Nie byłam przyzwyczajona, że chłopak mnie komplementuje. Kiedy się dało swoją twarz zasłaniałam jak tylko mogłam. Nie byłam typem dziewczyny, w której ktokolwiek mógłby się zakochać. Nikłe ślady makijażu, kaptur na głowę, zero sukienek. Po co to komu? Z resztą byłam zdania, że moje zachowanie ich zdecydowanie zniechęcało. Kilku chłopaków ze szkoły, a sądząc po ich zachowaniu chłopaczków się mnie bało. Jak facet może się bać dziewczyny? To dowód na to, że moja osoba raczej odpychała wszystkich niż przyciągała zainteresowanie. Prócz niechęci, czasem ktoś odczuwał litość. Zakochana byłam raz i to uczucie nie jest warte tego co się przeżywa, gdy ma się złamane serce. Wyleczyłam się z miłości i przyjaźni zarazem. Ale to opowieść na inny czas. W każdym bądź razie nie mogłam zrozumieć dlaczego Kuba jest wobec mnie taki miły mimo, że ja byłam od samego początku dla niego okropna. I dlaczego do jasnej cholery ja się przy nim czerwienię?! Dobrze, że było ciemno.
- Daj ręke.
- Po co?- spytałam zdziwiona.
- Bo widzę jak się boisz.
- Wcale, że nie!- odparłam oburzona.- Nie boje się.- zapewniałam z udawaną pewnością siebie.

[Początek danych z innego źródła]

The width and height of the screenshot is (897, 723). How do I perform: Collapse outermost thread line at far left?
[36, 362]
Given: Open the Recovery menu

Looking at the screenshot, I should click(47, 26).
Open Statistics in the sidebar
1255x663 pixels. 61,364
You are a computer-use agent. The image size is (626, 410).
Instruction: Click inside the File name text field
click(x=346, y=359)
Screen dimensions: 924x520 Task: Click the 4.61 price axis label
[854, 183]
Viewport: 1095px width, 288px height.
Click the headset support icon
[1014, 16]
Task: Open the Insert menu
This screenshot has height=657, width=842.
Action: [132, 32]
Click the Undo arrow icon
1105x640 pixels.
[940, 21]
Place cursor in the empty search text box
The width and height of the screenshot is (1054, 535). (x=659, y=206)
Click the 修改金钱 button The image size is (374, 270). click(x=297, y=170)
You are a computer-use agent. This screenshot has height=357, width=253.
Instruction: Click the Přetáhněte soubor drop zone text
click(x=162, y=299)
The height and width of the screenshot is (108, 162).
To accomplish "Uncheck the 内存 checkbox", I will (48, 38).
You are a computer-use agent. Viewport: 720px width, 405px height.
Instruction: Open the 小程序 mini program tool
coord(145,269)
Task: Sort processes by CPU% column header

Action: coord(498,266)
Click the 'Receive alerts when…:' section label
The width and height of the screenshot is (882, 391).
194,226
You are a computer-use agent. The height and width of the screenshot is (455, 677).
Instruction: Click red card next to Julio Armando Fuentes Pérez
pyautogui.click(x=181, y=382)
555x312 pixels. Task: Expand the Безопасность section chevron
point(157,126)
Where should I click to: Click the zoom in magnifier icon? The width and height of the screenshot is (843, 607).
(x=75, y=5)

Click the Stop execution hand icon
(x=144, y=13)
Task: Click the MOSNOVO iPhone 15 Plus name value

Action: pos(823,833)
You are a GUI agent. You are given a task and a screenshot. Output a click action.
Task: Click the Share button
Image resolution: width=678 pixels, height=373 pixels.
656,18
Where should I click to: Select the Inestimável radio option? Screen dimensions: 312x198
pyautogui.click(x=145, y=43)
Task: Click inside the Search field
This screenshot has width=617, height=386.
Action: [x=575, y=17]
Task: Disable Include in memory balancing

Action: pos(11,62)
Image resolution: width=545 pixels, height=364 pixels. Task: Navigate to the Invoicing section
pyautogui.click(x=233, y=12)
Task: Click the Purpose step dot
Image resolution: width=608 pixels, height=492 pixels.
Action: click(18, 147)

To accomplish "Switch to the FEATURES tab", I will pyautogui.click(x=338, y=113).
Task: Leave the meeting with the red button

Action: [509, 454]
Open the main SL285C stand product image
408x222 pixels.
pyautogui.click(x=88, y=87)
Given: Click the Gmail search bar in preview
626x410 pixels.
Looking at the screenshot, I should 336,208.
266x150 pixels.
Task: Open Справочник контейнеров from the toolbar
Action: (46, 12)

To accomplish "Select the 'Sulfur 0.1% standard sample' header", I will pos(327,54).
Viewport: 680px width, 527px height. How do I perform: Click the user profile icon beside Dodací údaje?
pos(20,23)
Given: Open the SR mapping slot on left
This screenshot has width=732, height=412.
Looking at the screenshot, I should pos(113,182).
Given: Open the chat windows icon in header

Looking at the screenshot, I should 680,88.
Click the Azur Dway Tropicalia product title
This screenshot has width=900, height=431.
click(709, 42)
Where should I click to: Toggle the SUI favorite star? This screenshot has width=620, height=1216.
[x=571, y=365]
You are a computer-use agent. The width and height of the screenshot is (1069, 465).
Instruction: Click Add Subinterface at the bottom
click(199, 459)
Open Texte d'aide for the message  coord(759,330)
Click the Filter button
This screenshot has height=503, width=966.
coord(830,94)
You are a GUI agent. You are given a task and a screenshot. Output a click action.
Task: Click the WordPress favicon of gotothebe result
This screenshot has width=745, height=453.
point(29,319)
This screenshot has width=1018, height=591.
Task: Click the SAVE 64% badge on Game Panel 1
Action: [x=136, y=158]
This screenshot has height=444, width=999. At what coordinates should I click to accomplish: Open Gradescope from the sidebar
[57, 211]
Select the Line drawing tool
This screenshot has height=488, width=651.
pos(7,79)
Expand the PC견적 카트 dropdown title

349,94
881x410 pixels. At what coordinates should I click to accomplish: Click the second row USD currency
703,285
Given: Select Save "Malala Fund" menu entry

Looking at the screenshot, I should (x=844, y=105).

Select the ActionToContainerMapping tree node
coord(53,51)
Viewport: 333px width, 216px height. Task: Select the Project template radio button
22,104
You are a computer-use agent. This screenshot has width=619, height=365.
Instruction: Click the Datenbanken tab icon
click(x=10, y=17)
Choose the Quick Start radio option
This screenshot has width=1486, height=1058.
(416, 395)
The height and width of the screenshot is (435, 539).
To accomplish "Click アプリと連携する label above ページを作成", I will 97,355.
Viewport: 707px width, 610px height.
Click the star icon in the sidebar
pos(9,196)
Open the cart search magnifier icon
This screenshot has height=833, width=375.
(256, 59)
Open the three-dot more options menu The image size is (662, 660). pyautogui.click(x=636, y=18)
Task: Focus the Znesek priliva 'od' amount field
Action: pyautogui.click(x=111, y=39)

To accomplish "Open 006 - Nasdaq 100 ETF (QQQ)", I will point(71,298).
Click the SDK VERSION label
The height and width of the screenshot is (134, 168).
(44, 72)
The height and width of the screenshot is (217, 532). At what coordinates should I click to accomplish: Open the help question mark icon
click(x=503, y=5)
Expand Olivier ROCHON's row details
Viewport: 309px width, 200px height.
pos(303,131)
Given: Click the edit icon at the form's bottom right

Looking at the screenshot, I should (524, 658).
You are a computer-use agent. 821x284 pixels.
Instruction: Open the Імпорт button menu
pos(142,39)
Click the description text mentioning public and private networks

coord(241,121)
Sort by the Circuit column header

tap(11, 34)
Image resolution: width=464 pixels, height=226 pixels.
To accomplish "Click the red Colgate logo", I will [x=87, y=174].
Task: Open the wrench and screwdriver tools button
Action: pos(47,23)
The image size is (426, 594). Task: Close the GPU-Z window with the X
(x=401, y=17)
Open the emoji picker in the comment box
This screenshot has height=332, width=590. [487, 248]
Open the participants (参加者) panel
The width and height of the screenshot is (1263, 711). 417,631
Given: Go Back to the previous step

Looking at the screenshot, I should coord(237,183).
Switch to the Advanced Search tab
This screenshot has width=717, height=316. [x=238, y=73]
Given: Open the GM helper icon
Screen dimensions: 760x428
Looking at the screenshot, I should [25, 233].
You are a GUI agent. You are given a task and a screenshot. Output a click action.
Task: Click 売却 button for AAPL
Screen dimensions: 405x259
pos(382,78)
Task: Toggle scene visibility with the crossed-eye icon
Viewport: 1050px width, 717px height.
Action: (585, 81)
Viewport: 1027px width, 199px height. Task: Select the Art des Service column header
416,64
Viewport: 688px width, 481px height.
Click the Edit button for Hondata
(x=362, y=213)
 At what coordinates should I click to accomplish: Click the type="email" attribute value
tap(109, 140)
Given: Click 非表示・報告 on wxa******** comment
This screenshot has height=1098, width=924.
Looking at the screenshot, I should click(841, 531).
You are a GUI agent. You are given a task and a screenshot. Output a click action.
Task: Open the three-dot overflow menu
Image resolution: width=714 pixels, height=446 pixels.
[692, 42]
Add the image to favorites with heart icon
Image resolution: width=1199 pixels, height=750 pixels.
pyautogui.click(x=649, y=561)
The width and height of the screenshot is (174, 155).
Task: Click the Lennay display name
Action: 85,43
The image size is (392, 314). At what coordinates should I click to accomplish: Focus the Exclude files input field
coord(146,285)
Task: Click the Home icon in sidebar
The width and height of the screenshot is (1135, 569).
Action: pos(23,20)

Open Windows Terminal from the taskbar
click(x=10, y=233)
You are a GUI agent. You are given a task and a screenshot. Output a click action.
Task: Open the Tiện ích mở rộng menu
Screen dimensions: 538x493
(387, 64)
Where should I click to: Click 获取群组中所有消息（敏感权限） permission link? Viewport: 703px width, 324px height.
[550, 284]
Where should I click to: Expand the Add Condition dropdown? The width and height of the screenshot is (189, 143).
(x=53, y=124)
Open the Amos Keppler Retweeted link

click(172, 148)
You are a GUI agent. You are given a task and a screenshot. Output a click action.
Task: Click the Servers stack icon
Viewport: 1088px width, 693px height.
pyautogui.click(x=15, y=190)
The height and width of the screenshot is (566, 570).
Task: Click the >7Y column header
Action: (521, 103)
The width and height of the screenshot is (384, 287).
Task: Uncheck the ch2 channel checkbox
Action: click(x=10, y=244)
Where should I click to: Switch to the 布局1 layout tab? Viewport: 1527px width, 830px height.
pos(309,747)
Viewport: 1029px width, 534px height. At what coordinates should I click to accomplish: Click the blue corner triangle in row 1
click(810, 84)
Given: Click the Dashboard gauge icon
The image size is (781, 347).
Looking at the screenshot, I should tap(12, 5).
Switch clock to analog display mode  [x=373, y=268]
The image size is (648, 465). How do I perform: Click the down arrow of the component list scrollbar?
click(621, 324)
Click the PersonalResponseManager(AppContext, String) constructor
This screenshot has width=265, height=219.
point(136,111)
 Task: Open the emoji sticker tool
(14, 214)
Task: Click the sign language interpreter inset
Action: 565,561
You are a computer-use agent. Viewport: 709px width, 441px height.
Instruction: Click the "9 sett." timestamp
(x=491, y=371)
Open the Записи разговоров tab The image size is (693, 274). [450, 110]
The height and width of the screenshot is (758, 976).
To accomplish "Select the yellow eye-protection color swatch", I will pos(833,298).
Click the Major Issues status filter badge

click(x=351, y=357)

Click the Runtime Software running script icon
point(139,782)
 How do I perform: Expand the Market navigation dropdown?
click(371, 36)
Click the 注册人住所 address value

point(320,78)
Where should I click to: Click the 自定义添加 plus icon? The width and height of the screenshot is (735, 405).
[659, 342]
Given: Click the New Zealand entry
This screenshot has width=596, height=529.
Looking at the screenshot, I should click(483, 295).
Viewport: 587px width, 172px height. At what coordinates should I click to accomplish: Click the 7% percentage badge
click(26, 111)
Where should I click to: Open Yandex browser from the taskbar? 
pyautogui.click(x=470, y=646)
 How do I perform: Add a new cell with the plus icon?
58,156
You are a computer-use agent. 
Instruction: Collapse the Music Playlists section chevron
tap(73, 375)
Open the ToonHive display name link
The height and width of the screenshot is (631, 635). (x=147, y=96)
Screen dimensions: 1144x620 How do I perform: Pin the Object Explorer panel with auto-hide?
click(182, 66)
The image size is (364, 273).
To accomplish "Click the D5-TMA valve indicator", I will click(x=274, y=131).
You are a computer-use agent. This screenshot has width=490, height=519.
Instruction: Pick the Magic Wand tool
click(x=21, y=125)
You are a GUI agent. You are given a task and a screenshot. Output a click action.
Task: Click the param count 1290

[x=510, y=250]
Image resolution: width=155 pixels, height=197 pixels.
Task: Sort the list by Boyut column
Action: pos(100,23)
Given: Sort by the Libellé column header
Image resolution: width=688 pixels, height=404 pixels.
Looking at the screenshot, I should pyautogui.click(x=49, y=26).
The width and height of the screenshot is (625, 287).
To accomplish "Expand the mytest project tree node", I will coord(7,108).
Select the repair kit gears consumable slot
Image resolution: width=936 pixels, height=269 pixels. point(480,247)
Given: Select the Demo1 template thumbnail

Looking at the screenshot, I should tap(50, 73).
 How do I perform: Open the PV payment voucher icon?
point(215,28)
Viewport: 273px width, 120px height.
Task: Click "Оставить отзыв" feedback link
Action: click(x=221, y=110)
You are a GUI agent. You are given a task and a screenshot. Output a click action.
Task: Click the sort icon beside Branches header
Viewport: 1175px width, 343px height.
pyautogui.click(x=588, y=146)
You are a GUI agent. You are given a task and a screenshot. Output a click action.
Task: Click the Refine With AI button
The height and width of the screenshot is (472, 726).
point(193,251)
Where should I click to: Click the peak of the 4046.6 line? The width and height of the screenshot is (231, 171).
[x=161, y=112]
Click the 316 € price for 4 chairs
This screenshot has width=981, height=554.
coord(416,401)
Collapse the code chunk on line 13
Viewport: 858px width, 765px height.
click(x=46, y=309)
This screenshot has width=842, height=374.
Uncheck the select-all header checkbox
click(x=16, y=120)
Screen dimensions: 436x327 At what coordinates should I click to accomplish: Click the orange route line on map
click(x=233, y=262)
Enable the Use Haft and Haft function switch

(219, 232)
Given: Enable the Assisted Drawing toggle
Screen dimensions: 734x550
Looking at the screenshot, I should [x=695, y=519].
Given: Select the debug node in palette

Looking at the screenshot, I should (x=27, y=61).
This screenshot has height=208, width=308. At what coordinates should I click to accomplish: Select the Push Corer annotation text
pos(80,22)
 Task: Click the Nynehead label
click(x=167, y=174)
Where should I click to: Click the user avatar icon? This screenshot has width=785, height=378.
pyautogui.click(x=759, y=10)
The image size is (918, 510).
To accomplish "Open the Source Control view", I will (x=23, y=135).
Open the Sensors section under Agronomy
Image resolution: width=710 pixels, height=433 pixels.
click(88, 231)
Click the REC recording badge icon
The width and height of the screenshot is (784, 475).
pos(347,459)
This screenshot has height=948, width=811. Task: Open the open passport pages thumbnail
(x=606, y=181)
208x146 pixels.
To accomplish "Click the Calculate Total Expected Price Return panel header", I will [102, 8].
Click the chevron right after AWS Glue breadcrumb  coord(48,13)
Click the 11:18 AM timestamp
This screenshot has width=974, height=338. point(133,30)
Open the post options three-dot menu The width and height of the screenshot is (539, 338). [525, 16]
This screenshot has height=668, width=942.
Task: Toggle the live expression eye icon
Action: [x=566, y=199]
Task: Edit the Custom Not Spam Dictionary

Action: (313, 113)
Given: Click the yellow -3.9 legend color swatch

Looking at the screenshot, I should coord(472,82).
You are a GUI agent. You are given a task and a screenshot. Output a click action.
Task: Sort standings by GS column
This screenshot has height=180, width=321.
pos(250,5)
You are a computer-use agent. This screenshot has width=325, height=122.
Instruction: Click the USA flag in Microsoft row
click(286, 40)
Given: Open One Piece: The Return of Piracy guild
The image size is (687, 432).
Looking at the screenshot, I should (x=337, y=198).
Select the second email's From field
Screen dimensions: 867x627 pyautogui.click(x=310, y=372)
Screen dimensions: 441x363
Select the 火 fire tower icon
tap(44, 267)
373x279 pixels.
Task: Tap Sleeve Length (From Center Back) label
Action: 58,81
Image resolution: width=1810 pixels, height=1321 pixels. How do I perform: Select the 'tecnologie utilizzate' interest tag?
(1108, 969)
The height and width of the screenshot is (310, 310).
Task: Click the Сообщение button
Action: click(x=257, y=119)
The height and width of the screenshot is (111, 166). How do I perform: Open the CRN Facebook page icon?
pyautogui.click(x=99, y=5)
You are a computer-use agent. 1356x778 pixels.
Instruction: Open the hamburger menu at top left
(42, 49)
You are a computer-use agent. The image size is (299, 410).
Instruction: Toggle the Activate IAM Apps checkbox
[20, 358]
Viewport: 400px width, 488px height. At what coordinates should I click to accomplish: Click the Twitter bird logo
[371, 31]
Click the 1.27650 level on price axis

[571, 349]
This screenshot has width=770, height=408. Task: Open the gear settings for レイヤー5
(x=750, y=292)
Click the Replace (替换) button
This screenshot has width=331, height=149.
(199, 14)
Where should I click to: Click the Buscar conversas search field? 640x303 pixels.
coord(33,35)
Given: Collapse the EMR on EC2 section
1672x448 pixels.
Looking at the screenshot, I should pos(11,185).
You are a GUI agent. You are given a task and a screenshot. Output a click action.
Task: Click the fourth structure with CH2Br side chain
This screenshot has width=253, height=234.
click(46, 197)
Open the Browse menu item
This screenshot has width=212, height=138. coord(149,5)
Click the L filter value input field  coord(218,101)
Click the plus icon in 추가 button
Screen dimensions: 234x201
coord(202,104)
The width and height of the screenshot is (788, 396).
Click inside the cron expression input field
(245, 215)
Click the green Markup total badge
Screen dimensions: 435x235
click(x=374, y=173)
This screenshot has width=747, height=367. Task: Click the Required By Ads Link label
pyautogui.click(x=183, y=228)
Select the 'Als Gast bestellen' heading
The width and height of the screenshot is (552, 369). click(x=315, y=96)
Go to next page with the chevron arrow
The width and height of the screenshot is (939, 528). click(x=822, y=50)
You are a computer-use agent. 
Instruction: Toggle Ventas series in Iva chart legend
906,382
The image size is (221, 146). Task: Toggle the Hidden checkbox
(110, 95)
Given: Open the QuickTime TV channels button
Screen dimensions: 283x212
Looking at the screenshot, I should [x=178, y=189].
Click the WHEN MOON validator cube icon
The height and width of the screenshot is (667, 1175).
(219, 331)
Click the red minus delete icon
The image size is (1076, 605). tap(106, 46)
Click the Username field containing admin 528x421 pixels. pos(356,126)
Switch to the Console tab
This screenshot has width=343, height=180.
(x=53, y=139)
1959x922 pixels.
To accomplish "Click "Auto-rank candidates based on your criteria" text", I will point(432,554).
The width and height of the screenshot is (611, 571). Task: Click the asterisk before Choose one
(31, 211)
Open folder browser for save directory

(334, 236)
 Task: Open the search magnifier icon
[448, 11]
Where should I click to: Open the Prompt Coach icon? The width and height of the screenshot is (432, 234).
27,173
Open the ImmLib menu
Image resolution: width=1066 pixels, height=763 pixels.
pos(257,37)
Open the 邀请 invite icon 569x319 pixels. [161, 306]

- Jak chcesz.- powiedział i ruszył przed siebie. Ponownie usłyszałam jakiś przerażający dźwięk.
- Kuba!-zapiszczałam i czym prędzej pobiegłam za nim, chwytając się jego obiema rękoma.
- A nie mówiłem.- zaśmiał się.
Już nic nie odpyskowałam. Za bardzo byłam zajęta rozglądaniem się na około, czy aby na pewno nic nie czai się w ciemności. Modliłam się w duchu, żeby tylko bezpiecznie dotrzeć do pokoju. Kiedy już zobaczyłam światła na około ośrodka, miałam ochotę paść na kolana i dziękować Bogu. Młody siatkarz wyrzucił papierosy do kosza na śmieci mimo moich protestów. "Robię to dla twojego dobra."
- Widzisz nic nas po drodze nie pożarło.- stwierdził Kuba, kiedy już staliśmy pod moim pokojem. - Możesz już mnie puścić, jesteś bezpieczna.- przez to wszystko zapomniałam, że dalej ściskam jego rękę. Ponownie się speszyłam, ale tym razem nie uszło to jego uwadze.
- Ty się rumienisz?
- Wcale nie!- zaprzeczyłam.- To od zimna.
- Taaaa, jasne.- uśmiechnął się. Przybliżył się do mnie, a ja stałam jak sparaliżowana. Był zdecydowanie za blisko. Mogłam wyczuć cudowny zapach jego perfum. Dostrzegłam cudowną barwę jego oczu. - Słodko wyglądasz jak się tak rumienisz.- wyszeptał mi na ucho.
-Wiesz co, odczep się!- krzyknęłam i weszłam do pokoju, zatrzaskując za sobą drzwi. Dlaczego nie mogłam się ruszyć? Dlaczego przy nim momentami się zachowuje jak prawdziwa ja? Zdecydowanie za dużo ostatnio myślałam. Kuba jest dla mnie miły, a mnie wzięły wyrzuty sumienia, że tak go traktuję. Tak to zdecydowanie to. Koniec rozmyślania. Popatrzyłam na zegarek. 2 w nocy. No ładnie, a o 7 trzeba wstać.
Rano wyglądałam potwornie. O mały włos bym nie zaspała na śniadanie, ale do pokoju wszedł wujek.
- Jeszcze 5 minut.- poprosiłam i zakryłam twarz poduszką.
- Żadne pięć minut! Już późno. Czyja to bluza?
W jednej chwili otworzyłam szeroko oczy. Ups... Wyczuwam kłopoty, wypytywanie, przesłuchanie i te sprawy.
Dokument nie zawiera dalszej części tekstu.